- Task to complete
Copy each line below that includes "computer".
___ Available records ___
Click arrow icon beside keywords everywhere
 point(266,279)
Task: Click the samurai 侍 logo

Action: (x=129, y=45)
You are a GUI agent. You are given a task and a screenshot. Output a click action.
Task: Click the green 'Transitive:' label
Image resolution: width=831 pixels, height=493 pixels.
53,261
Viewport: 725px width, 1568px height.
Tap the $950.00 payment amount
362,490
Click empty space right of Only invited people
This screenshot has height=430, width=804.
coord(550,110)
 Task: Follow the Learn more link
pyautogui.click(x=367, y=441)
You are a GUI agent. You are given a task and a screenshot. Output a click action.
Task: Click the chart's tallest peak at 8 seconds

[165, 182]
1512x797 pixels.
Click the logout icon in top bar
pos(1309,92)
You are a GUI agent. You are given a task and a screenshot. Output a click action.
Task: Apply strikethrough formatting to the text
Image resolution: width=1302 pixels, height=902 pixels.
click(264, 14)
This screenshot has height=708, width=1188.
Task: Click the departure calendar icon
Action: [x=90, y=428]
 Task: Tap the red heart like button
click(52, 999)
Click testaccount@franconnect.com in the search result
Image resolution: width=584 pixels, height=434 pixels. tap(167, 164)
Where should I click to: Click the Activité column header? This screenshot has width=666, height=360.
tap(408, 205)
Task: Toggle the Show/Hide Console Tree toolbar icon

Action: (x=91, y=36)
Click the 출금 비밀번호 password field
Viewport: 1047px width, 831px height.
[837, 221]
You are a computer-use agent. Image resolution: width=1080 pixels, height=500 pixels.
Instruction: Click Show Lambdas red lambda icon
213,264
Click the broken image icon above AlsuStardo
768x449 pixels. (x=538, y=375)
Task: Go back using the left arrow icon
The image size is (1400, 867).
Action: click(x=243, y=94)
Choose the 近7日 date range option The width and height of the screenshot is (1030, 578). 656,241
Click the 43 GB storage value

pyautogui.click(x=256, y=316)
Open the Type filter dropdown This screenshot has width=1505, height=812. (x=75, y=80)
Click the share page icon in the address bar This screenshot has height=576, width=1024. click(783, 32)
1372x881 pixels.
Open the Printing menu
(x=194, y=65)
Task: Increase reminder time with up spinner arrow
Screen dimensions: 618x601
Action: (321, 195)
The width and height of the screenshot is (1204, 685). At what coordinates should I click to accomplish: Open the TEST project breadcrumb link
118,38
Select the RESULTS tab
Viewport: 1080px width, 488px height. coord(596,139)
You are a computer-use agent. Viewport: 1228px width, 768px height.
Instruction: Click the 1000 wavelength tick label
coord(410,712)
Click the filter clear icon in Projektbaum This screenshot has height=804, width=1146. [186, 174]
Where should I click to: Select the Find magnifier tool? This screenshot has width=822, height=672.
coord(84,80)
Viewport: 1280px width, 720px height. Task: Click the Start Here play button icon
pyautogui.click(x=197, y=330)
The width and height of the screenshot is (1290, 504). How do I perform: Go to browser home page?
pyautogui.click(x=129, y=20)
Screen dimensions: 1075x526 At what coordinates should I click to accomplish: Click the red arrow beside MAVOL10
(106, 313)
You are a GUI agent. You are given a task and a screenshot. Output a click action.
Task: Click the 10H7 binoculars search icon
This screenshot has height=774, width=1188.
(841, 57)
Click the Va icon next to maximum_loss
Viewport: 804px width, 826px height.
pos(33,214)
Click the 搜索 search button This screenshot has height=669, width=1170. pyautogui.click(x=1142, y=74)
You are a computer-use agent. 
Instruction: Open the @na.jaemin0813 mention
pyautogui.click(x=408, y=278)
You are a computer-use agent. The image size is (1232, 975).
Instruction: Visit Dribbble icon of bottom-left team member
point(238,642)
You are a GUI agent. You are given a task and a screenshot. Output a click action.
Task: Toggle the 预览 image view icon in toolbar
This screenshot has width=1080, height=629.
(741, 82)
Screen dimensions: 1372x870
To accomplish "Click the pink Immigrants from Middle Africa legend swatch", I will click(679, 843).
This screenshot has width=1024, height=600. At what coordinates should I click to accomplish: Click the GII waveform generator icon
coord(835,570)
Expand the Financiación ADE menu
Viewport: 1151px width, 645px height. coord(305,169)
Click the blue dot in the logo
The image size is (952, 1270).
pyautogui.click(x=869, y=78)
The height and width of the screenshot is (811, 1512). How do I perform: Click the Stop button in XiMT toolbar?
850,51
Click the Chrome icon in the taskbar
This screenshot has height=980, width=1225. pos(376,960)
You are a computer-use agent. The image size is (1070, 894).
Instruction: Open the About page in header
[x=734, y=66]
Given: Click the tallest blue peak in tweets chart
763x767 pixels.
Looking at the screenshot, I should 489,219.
___
- Reply to the exercise
You are a computer-use agent. Image resolution: width=1080 pixels, height=500 pixels.
You are a computer-use agent. Viewport: 1228px width, 768px height.
You are a computer-use agent. 
You are a computer-use agent. The image size is (1232, 975).
You are a computer-use agent. The image size is (1070, 894).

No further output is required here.